*REQUIREMENTS*. Write out the entries below word for word, from the first one through the line containing "click(x=43, y=86)".

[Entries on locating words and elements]
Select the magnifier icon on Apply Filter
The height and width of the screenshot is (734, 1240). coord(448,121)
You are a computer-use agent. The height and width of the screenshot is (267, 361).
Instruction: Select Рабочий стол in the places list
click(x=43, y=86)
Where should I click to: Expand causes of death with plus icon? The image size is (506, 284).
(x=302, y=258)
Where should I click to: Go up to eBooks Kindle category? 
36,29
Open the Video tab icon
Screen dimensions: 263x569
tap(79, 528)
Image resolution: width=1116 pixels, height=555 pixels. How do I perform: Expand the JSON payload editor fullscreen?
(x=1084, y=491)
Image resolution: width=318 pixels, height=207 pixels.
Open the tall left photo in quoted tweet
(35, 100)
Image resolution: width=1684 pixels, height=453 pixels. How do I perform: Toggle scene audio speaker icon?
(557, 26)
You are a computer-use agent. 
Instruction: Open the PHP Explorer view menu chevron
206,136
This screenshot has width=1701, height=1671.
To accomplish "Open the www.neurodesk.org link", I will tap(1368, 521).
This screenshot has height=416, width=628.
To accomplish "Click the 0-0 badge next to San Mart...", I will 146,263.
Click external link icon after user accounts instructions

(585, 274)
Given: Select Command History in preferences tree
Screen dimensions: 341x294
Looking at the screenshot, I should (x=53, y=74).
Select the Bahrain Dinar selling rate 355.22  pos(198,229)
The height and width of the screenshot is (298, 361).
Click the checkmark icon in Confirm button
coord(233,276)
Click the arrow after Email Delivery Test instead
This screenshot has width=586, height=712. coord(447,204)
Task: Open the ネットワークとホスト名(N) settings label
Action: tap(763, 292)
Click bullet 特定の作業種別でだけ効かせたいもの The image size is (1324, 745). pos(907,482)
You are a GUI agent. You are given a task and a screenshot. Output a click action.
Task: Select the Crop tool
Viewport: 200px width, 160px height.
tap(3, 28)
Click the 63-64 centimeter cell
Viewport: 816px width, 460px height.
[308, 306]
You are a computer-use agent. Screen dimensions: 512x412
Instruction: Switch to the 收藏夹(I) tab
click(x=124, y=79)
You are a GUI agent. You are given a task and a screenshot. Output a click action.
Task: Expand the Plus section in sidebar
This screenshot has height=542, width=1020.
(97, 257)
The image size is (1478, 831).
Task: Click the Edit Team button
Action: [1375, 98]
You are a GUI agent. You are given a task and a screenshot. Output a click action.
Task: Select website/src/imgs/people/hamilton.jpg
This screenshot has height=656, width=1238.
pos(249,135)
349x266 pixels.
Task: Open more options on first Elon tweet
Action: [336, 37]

*EXERCISE RESULT*.
Select the magnifier icon on Apply Filter
The height and width of the screenshot is (734, 1240). coord(448,121)
You are a computer-use agent. The height and width of the screenshot is (267, 361).
Instruction: Select Рабочий стол in the places list
click(x=43, y=86)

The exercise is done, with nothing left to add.